* **Exercise aim**:
Pictures should be excluded; otherwise, copy every entry exactly.

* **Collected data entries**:
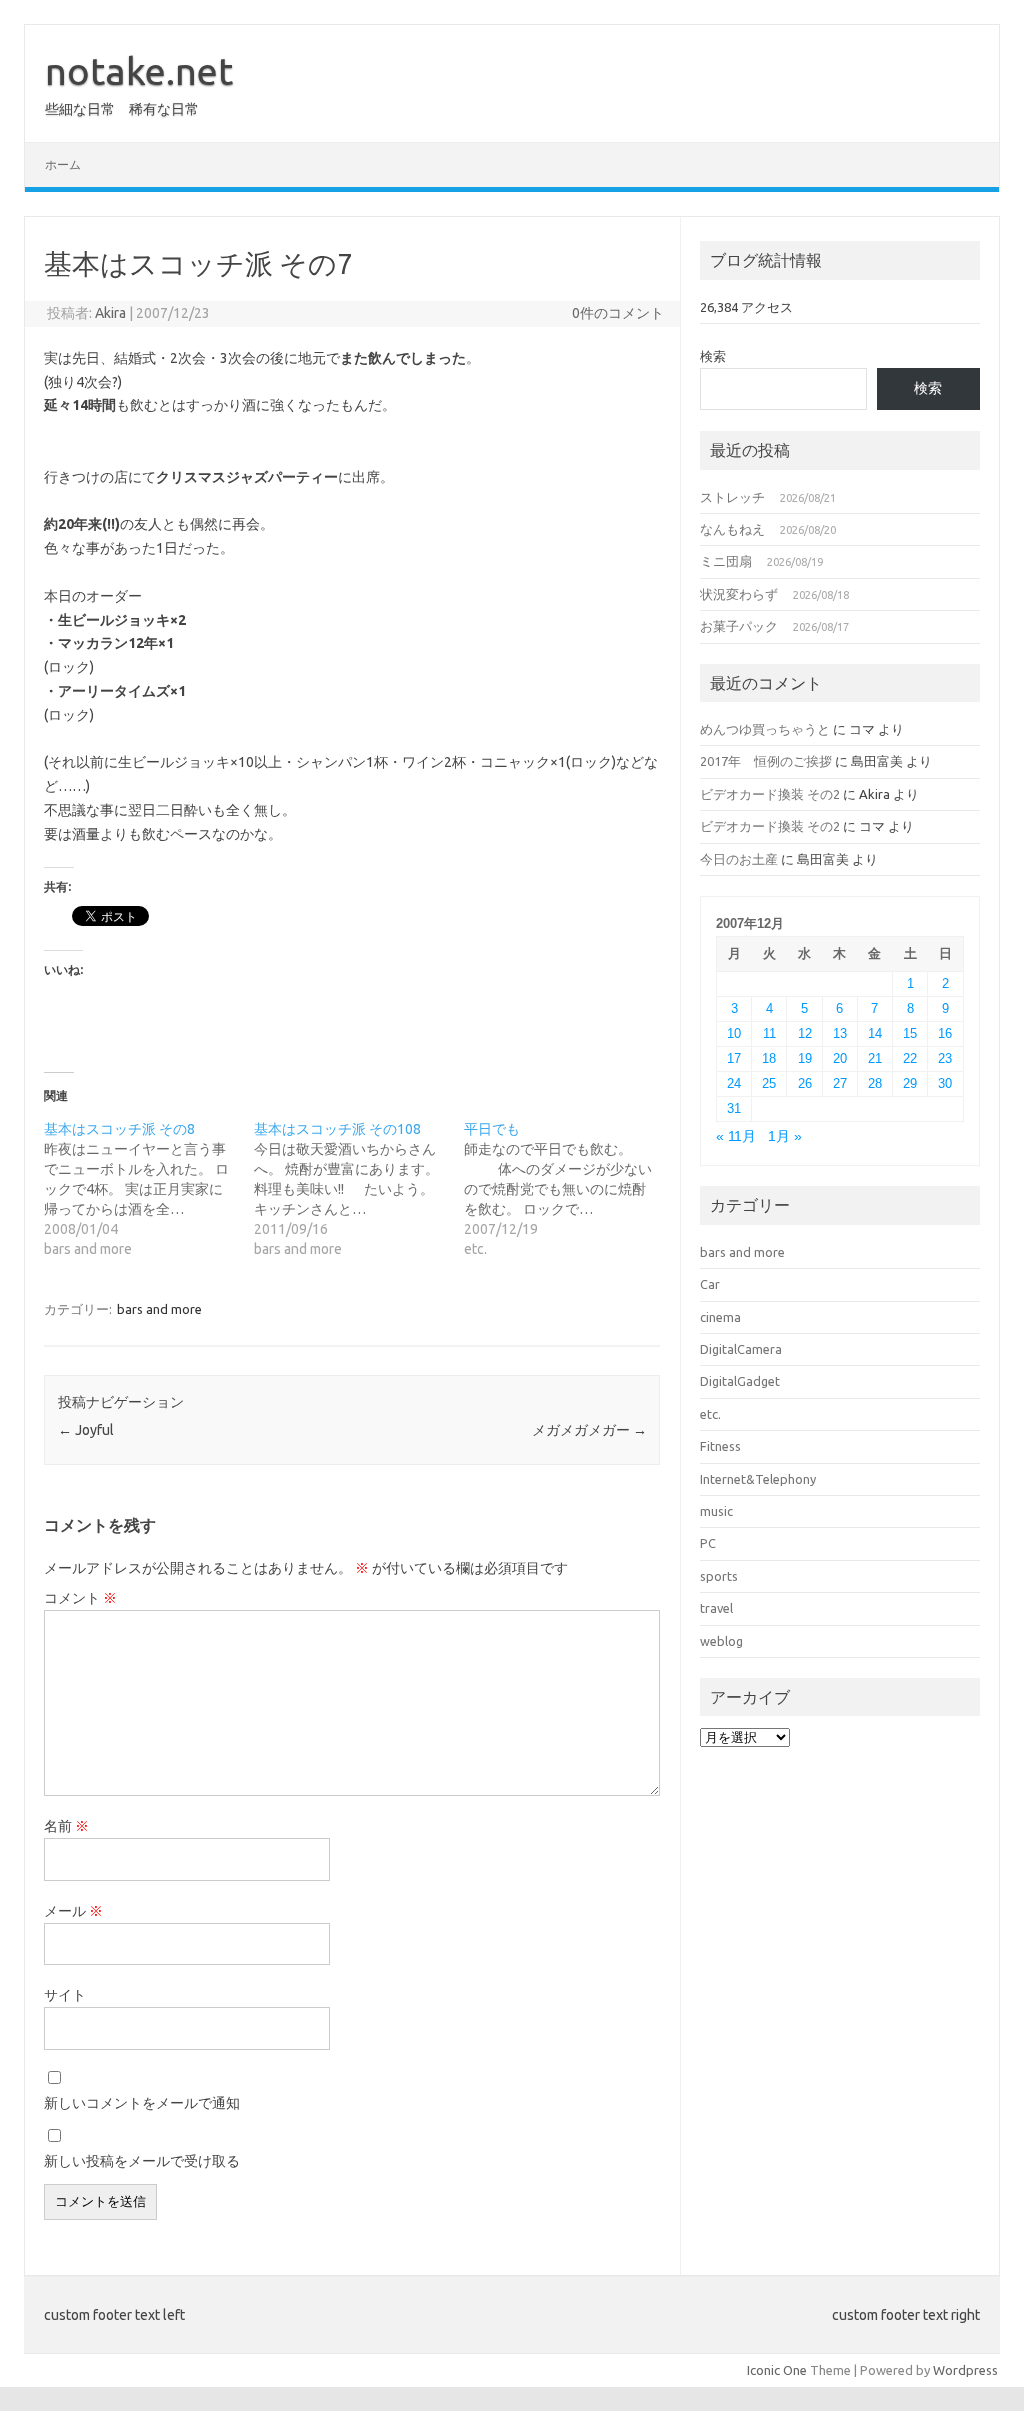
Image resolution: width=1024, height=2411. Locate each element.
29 (910, 1083)
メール (73, 1911)
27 (840, 1083)
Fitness (720, 1446)
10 (734, 1033)
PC (708, 1543)
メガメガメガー (589, 1430)
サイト (65, 1995)
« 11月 (736, 1136)
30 (945, 1083)
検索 (713, 356)
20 (840, 1058)
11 (769, 1033)
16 (945, 1033)
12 (805, 1033)
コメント (80, 1598)
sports (719, 1576)
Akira (110, 313)
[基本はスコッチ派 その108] (359, 1189)
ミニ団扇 (726, 561)
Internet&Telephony (758, 1479)
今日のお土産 (739, 859)
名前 (66, 1826)
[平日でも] (569, 1189)
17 (734, 1058)
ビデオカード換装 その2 (770, 794)
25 (769, 1083)
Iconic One (777, 2370)
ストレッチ (732, 497)
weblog (721, 1641)
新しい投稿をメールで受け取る (142, 2161)
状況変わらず (739, 594)
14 (875, 1033)
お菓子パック (739, 626)
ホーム (63, 164)
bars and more (159, 1309)
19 (805, 1058)
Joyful (86, 1430)
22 (910, 1058)
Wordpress (965, 2370)
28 (875, 1083)
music (716, 1511)
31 (734, 1108)
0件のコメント (618, 313)
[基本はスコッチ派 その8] (149, 1189)
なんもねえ (732, 529)
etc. (710, 1414)
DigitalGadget (740, 1381)
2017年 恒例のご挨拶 (766, 761)
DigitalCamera (741, 1349)
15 (910, 1033)
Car (710, 1284)
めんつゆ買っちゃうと (765, 729)
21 (875, 1058)
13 (840, 1033)
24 (734, 1083)
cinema (720, 1317)
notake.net (139, 71)
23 (945, 1058)
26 (805, 1083)
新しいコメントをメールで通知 (142, 2103)
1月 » (785, 1136)
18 (769, 1058)
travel (716, 1608)
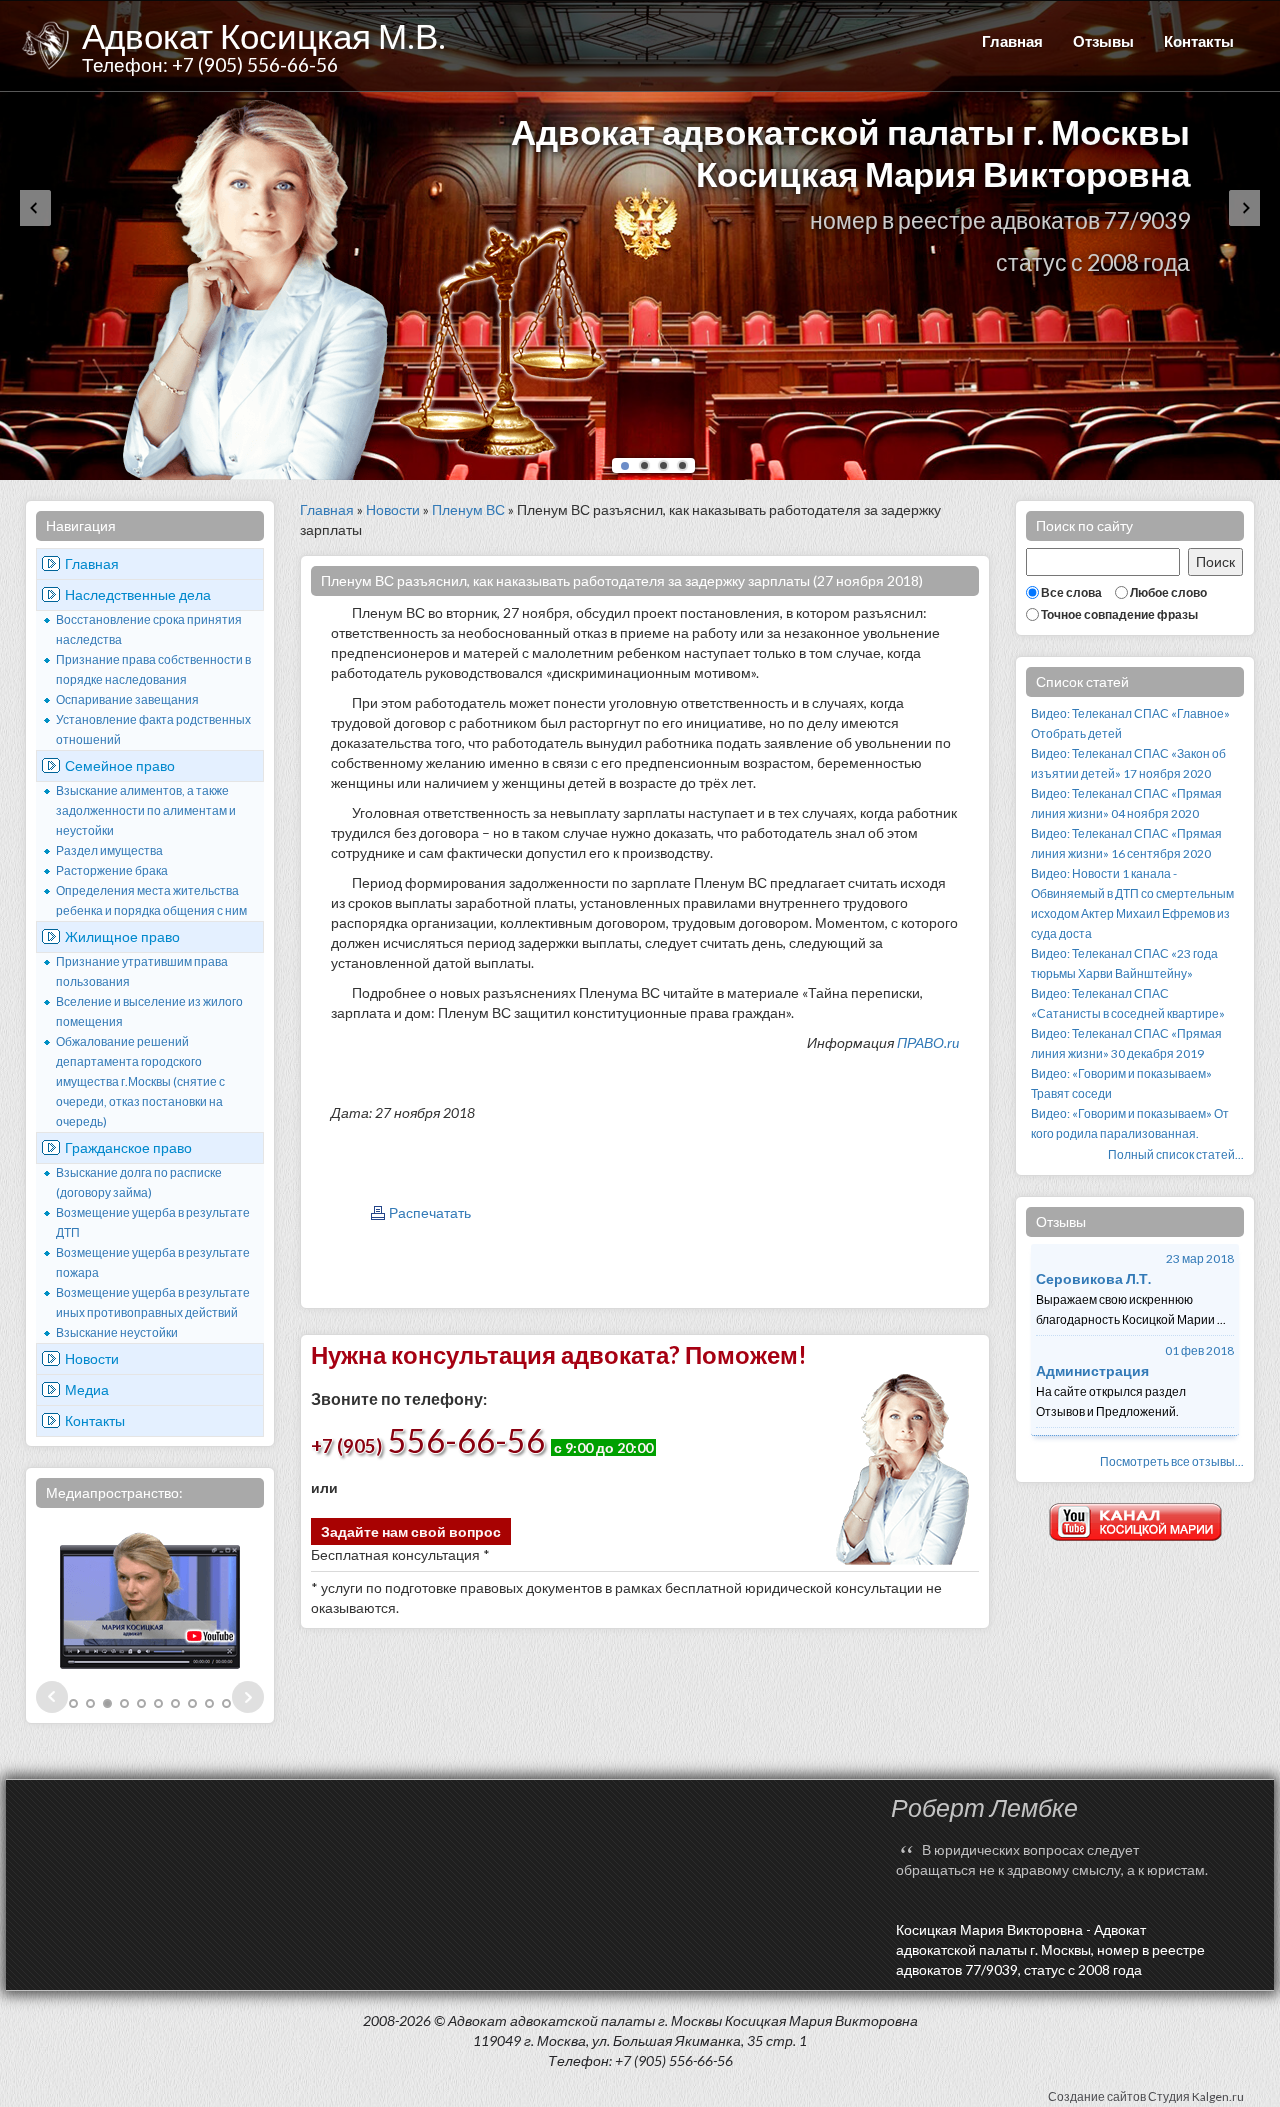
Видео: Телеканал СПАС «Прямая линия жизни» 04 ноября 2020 (1126, 803)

* **Solution to the problem**:
Image resolution: width=1024, height=2411. Locate each element.
29 (910, 1083)
メール (73, 1911)
27 (840, 1083)
Fitness (720, 1446)
10 (734, 1033)
PC (708, 1543)
メガメガメガー (589, 1430)
サイト (65, 1995)
« 11月 (736, 1136)
30 (945, 1083)
検索 (713, 356)
20 (840, 1058)
11 (769, 1033)
16 (945, 1033)
12 (805, 1033)
コメント (80, 1598)
sports (719, 1576)
Akira (110, 313)
[基本はスコッチ派 その108] (359, 1189)
ミニ団扇 (726, 561)
Internet&Telephony (758, 1479)
今日のお土産 (739, 859)
名前 (66, 1826)
[平日でも] (569, 1189)
17 (734, 1058)
ビデオカード換装 その2 (770, 794)
25 (769, 1083)
Iconic One (777, 2370)
ストレッチ (732, 497)
weblog (721, 1641)
新しい投稿をメールで受け取る (142, 2161)
状況変わらず (739, 594)
14 (875, 1033)
お菓子パック (739, 626)
ホーム (63, 164)
bars and more (159, 1309)
19 (805, 1058)
Joyful (86, 1430)
22 (910, 1058)
Wordpress (965, 2370)
28 (875, 1083)
music (716, 1511)
31 (734, 1108)
0件のコメント (618, 313)
[基本はスコッチ派 その8] (149, 1189)
なんもねえ (732, 529)
etc. (710, 1414)
DigitalGadget (740, 1381)
2017年 恒例のご挨拶 (766, 761)
DigitalCamera (741, 1349)
15 (910, 1033)
Car (710, 1284)
めんつゆ買っちゃうと (765, 729)
21 (875, 1058)
13 (840, 1033)
24 (734, 1083)
cinema (720, 1317)
notake.net (139, 71)
23 (945, 1058)
26 (805, 1083)
新しいコメントをメールで通知 (142, 2103)
1月 » (785, 1136)
18 (769, 1058)
travel (716, 1608)
Видео: Телеканал СПАС «Прямая линия жизни» 04 ноября 2020 (1126, 803)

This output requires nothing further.